L’ascension de Doge correspondait à l’ère des Millennials (génération des années 90), entrant pleinement dans l’âge du smartphone, où l’échange par images et emojis devenait populaire. En 2020, nous sommes entrés dans l’ère de la génération Z (nés après 2000), pour qui les blagues numériques sont devenues une pratique courante. Comparés aux Millennials, ils ressentent davantage frustration et résignation, mais sont aussi plus antiautoritaires et anticlasse dirigeante. Ils affectionnent particulièrement l’absurde et l’humour grotesque, comme PEPE. En 2024, l’IA, technologie la plus avancée et disruptive, voit toujours la génération Z en première ligne. Alors que les générations précédentes doutent encore de l’avenir de l’IA, les jeunes utilisent déjà celle-ci pour gagner de l’argent, acceptant rapidement le changement aux côtés des leaders technologiques les plus visionnaires.
Avec la montée en puissance de plateformes comme Pump.fun, 5 000 à 10 000 nouveaux MEMEs voient le jour chaque jour. Selon les données d’octobre, seulement 1,4 % des utilisateurs ont gagné plus de 1 000 dollars, tandis que plus de 80 % ont subi des pertes.

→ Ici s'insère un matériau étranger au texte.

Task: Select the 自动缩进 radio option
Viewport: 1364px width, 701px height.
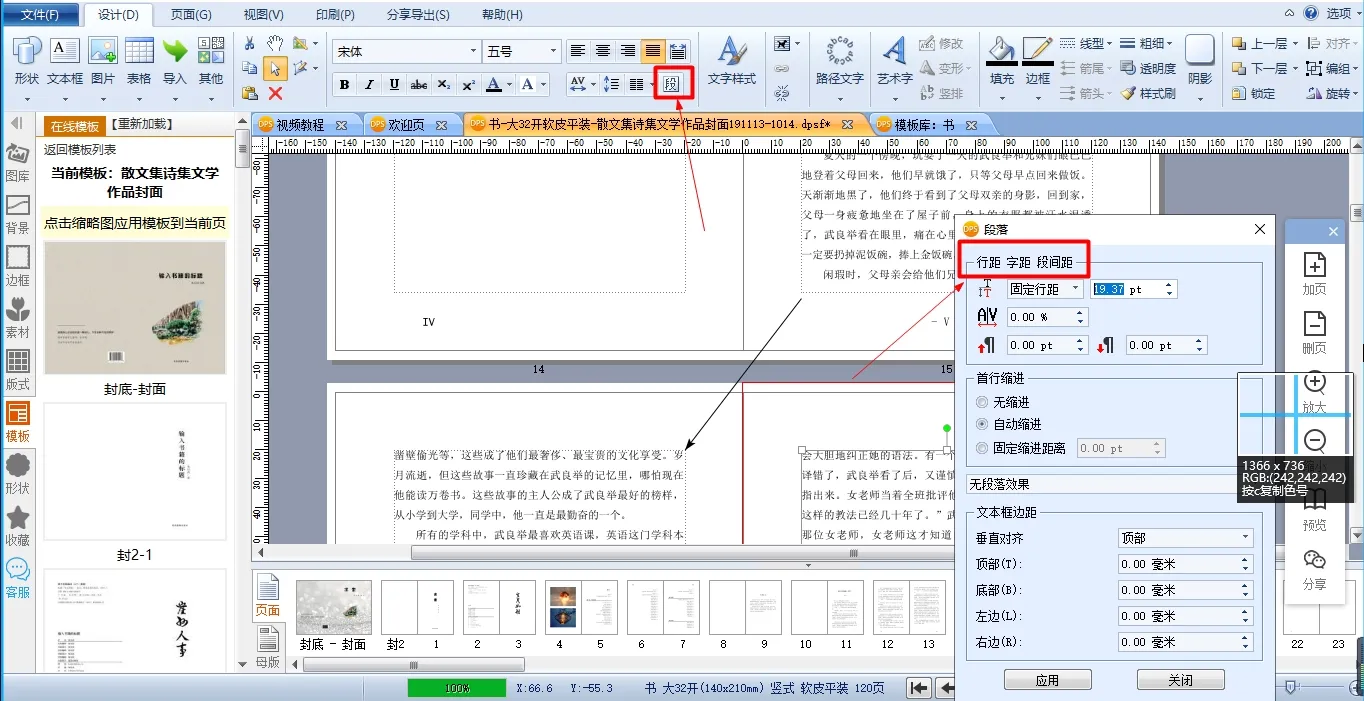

À ce stade, de nombreuses analyses cherchent à comprendre les racines profondes des MEMEs, explorant des angles culturels, affectifs ou de viralité médiatique. Quel que soit le point de vue, une conclusion certaine demeure : la valeur des MEMEs ne peut pas être mesurée selon des critères utilitaires ou pratiques. Une telle approche serait une vision trop étroite de la valeur. Dans un contexte de surexpansion monétaire irréversible, ce sont les époques elles-mêmes qui choisissent les MEMEs, dont la blockchain constitue le terrain idéal.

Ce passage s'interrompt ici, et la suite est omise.